2003年6月21日掲載
Tommy Flanagan for Bird, Monk, Trane and Thad
Enja原盤(Jazz Fest編集)     1977年録音

 5年前に渋谷ジャロさんの新譜コーナーでこれを見かけ時には、フラナガンの新譜かと思ったんだ。Jazz Festという聞いたことの無いレーベルに移ったんだと思いながらもすぐ購入し、塩山のアパートで中のクレジットを見てみれば、過去にエンヤから発売されたフラナガンの5作品を寄せ集めたもので、がっかり。3作品は持っているからね。

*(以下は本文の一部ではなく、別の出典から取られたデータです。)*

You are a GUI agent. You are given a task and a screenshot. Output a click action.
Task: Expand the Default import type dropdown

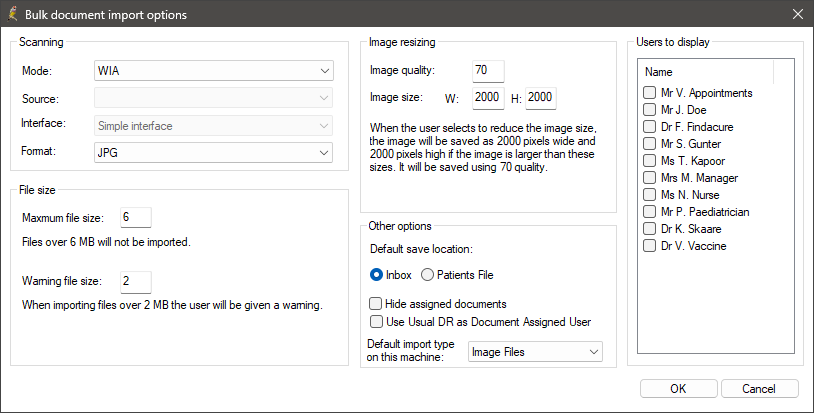coord(535,352)
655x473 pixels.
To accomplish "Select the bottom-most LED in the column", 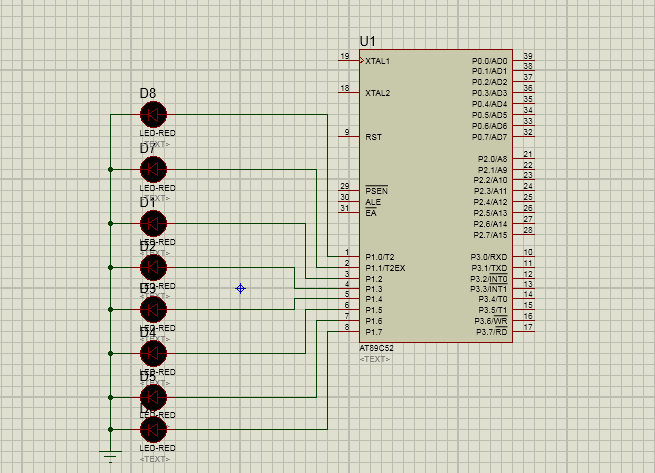I will (153, 429).
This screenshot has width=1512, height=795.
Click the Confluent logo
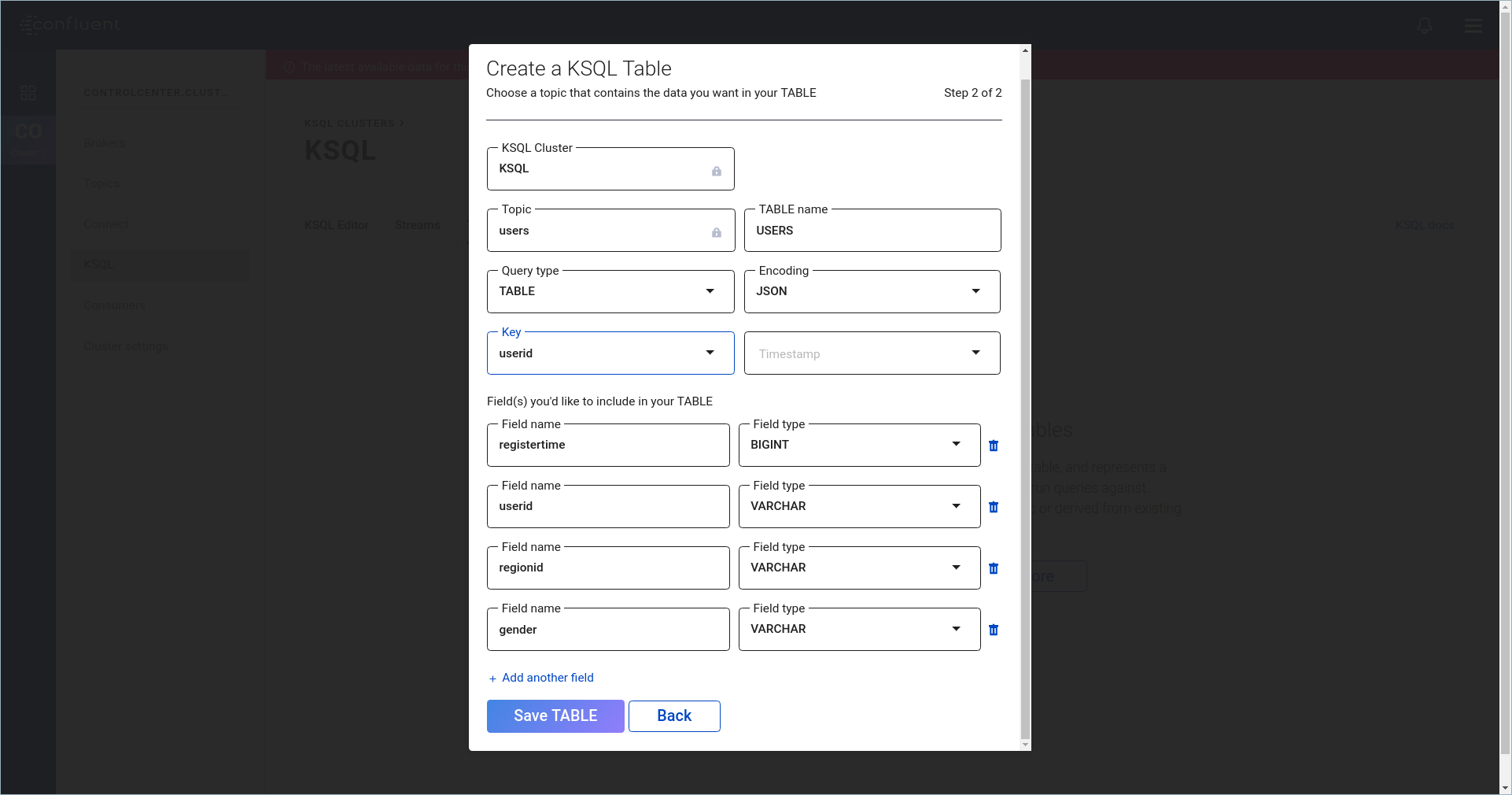tap(71, 24)
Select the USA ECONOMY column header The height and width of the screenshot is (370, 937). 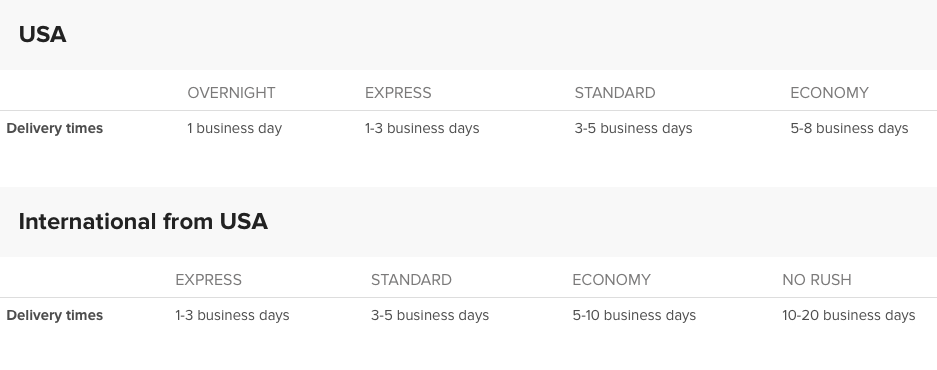click(x=829, y=93)

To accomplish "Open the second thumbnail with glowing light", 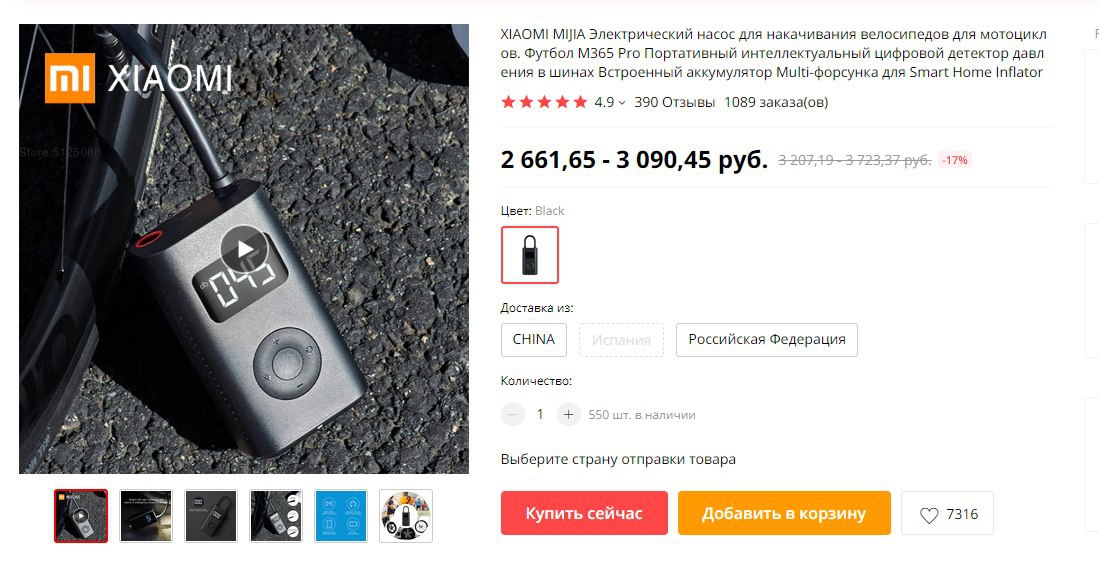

 自分の記憶力の無さを怨みながらも収録曲を眺めてみれば、なかなか良い編集モノかと思った、というか自分に言い聞かせましたね。1977年録音の名盤「eclypso」,1978年録音の「ballads & blues」,1982年録音の「thelonica」と「giant syeps」,1993年録音の「let's」がその5作品。この中からタイトルに示されている5人のジャズ・マン作の曲をピック・アップしたのが、本作品です。

 ミュージュシャン特有の曲調をフラナガンがどう料理するかが興味のポイントなのですが、もう一つの興味はドラマー。全てトリオ演奏で、4作品のベースはムラーツ。しかし、ドラマーは4人のお方。テイラー,フォスター,エルヴィン,ルイス・ナッシュという顔ぶれであり、ドラム聴き比べも楽しめる編集と言えます。

20030621

 洗練された演奏でモンクにブラシのテイラー、激しさを秘めてコルトレーンにシンバル冴えるフォスター、泥臭くパーカーにスネアのエルヴィン、上品にサドに叩きまくりのナッシュというのが感想。

 選曲として多いに興味を持ったのが、コルトレーンのネイマ。

 フラナガンはコルトレーンの名盤「ジャイアント・ステップス」に参加しており、このネイマも1959年5月5日に録音しておりますが、何故かボツでした。その後ピアノをケリーにしてレコーディングに臨んだ1959年12月2日のネイマが採用されております。

 ボツになったのはフラナガンのピアノが原因とは言えませんが、1982年にエンヤにネイマを吹き込んだフラナガンは、激しさを内に秘めて情念でこの曲を演奏しております。

 こうやって弾くんだ!との思いがあったのでしょうかね。